À l'étranger, des essais cliniques ont déjà été menés à leur terme, avec des résultats contrastés. Aux États-Unis, plusieurs essais en préventif avec l'anticorps VRC01, avec au total près de 2 700 volontaires, n'ont pas réussi à montrer qu'il protégeait mieux du VIH que le placebo. Mais au Danemark, l'étude de phase 2b Titan a démontré qu'une association de bNAbs et de lefitolimod (agoniste de TLR9) pendant huit semaines permettait un contrôle prolongé de l'infection.
Une action sur les réservoirs
En France, un essai clinique ANRS-Rhiviera a débuté en 2023 avec les équipes d’Asier Sáez-Cirión et d’Hugo Mouquet à l’Institut Pasteur, en coordination avec l’AP-HP, pour tester l’effet conjoint d’une trithérapie antirétrovirale et d’un cocktail de deux bNAbs à longue durée d’action chez des personnes nouvellement diagnostiquées.
Avant d'utiliser les bNAbs, « il faut faire un changement de traitement assorti de tests de sensibilité aux anticorps car toutes les souches virales ne sont pas sensibles à tous les bNAbs, rapporte Asier Sàez-Cirión, responsable de l'unité réservoirs viraux et contrôle immunitaire à l'Institut Pasteur.
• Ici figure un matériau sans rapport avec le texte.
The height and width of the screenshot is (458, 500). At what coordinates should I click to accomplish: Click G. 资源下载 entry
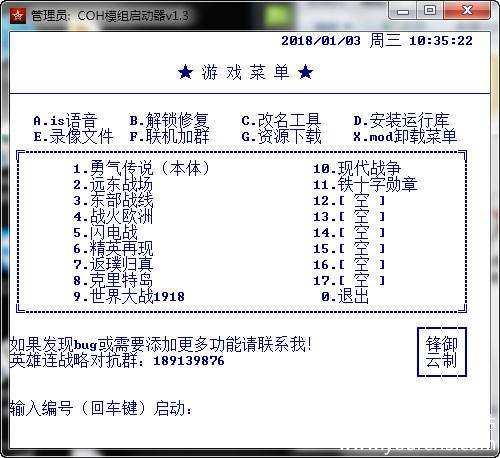tap(281, 136)
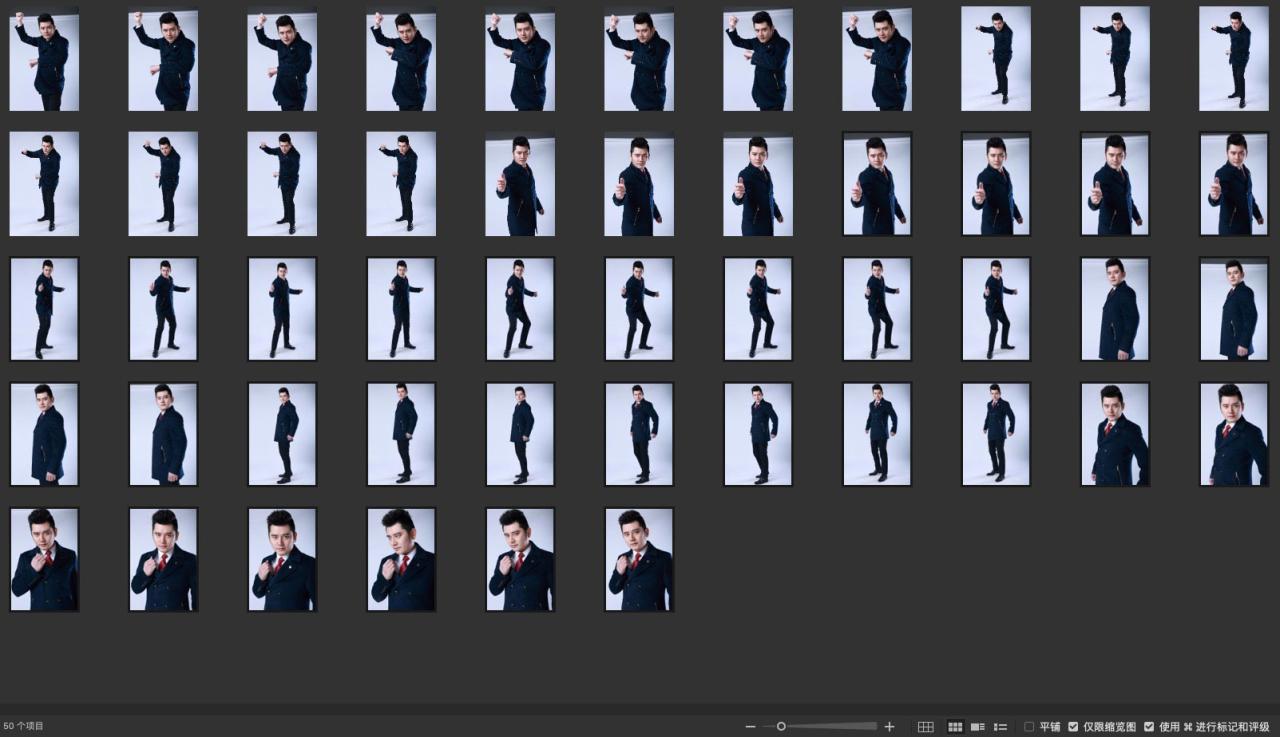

Les bNAbs de nouvelle génération dotés d'une espérance de vie dans l'organisme d'un an pourraient assurer une couverture thérapeutique très prolongée avec une seule administration. »
L'association avec des anti-PD1, qui pourrait booster l'effet des bNAbs, est explorée en France dans la cohorte OncoVIHAC chez des personnes vivant avec le VIH et traitées pour cancer.
Sélectionner les meilleurs anticorps
À l'occasion des 40 ans de la recherche sur le sida, le chercheur Hugo Mouquet a fait un point sur ses travaux. Son équipe a identifié et caractérisé des bNAbs isolés à partir des lymphocytes B des patients super-contrôleurs de la cohorte Visconti.
De cette manière, l'équipe est parvenue à isoler trois lignées de bNAbs. Au sein de ces trois familles, un anticorps s'est distingué, appelé 7-269, qui neutralise presque 50 % des variants connus du VIH. Dans un modèle murin, il parvenait à bloquer le virus et à provoquer la destruction des nouvelles particules virales libérées par les lymphocytes T DC4 infectés.
Les chercheurs ont ensuite analysé la réponse humorale provoquée par l'injection de cet anticorps 7-269, chez des patients humains. Ces équipes « ont obtenu des données cliniques intéressantes suggérant que les bNAbs pourraient faciliter l’élimination des cellules infectées en guidant l’action des cellules immunitaires cytotoxiques, résume le chercheur Asier Sáez-Cirión. Chez des personnes traitées par antirétroviraux puis par bNAbs, on a pu observer une modification de la qualité des cellules réservoirs, avec notamment la disparition des cellules porteuses d'un virus reproductif. »
Les antirétroviraux à longue durée d'action sont là
En France, les traitements longue durée d'action - cabotégravir (Vocabria) et rilpivirine (Rekambys) en suspension injectable à libération prolongée - sont disponibles depuis fin 2021. Avec une injection tous les deux mois, cette option thérapeutique est indiquée chez les adultes dont l'infection est déjà virologiquement contrôlée (charge virale inférieure à 50 copies/ml). Depuis juillet, le cabotégravir est aussi autorisé en Europe pour la prophylaxie pré-exposition, à raison de six injections par an.